TRECHOS DOS DADOS:
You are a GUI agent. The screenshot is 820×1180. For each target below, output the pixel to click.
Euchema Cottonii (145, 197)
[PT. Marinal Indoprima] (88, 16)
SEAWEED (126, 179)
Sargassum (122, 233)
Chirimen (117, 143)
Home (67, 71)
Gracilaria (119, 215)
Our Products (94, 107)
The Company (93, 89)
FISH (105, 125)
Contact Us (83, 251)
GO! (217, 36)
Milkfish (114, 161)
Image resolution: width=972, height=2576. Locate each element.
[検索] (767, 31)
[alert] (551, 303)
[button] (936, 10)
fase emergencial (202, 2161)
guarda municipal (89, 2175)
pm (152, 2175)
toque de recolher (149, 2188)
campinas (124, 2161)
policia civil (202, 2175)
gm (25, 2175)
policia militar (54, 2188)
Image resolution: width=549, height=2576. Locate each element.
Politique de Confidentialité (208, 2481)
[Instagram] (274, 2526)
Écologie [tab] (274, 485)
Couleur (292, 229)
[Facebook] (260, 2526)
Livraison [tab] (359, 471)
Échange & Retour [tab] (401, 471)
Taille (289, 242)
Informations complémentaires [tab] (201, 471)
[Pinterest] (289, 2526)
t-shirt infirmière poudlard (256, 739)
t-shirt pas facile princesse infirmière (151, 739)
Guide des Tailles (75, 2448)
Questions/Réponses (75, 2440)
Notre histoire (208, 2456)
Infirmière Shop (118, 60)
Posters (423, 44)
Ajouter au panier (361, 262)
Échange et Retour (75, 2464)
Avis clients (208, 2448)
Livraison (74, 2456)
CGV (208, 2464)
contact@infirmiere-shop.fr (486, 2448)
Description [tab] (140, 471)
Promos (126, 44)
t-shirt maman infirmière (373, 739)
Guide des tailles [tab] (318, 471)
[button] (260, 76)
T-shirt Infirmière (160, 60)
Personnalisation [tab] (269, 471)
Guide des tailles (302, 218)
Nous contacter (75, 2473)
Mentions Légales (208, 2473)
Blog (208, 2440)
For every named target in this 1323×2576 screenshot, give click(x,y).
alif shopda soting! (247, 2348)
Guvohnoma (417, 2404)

SOBRE O EXERCÍCIO: Disponha todos os registros acima em um CSV de duas colunas, texto e resposta, com uma linha para cada texto e sua respectiva resposta. Cada valor deve ficar em um campo entre aspas, com as quebras de linha trocadas por espaços.

RESPOSTA DO EXERCÍCIO:
texto,resposta
"You are a GUI agent. The screenshot is 820×1180. For each target below, output the pixel to click. Euchema Cottonii","(145, 197)"
"[PT. Marinal Indoprima]","(88, 16)"
"SEAWEED","(126, 179)"
"Sargassum","(122, 233)"
"Chirimen","(117, 143)"
"Home","(67, 71)"
"Gracilaria","(119, 215)"
"Our Products","(94, 107)"
"The Company","(93, 89)"
"FISH","(105, 125)"
"Contact Us","(83, 251)"
"GO!","(217, 36)"
"Milkfish","(114, 161)"
"Image resolution: width=972, height=2576. Locate each element. [検索]","(767, 31)"
"[alert]","(551, 303)"
"[button]","(936, 10)"
"fase emergencial","(202, 2161)"
"guarda municipal","(89, 2175)"
"pm","(152, 2175)"
"toque de recolher","(149, 2188)"
"campinas","(124, 2161)"
"policia civil","(202, 2175)"
"gm","(25, 2175)"
"policia militar","(54, 2188)"
"Image resolution: width=549, height=2576. Locate each element. Politique de Confidentialité","(208, 2481)"
"[Instagram]","(274, 2526)"
"Écologie [tab]","(274, 485)"
"Couleur","(292, 229)"
"[Facebook]","(260, 2526)"
"Livraison [tab]","(359, 471)"
"Échange & Retour [tab]","(401, 471)"
"Taille","(289, 242)"
"Informations complémentaires [tab]","(201, 471)"
"[Pinterest]","(289, 2526)"
"t-shirt infirmière poudlard","(256, 739)"
"t-shirt pas facile princesse infirmière","(151, 739)"
"Guide des Tailles","(75, 2448)"
"Questions/Réponses","(75, 2440)"
"Notre histoire","(208, 2456)"
"Infirmière Shop","(118, 60)"
"Posters","(423, 44)"
"Ajouter au panier","(361, 262)"
"Échange et Retour","(75, 2464)"
"Avis clients","(208, 2448)"
"Livraison","(74, 2456)"
"CGV","(208, 2464)"
"contact@infirmiere-shop.fr","(486, 2448)"
"Description [tab]","(140, 471)"
"Promos","(126, 44)"
"t-shirt maman infirmière","(373, 739)"
"Guide des tailles [tab]","(318, 471)"
"[button]","(260, 76)"
"T-shirt Infirmière","(160, 60)"
"Personnalisation [tab]","(269, 471)"
"Guide des tailles","(302, 218)"
"Nous contacter","(75, 2473)"
"Mentions Légales","(208, 2473)"
"Blog","(208, 2440)"
"For every named target in this 1323×2576 screenshot, give click(x,y). alif shopda soting!","(247, 2348)"
"Guvohnoma","(417, 2404)"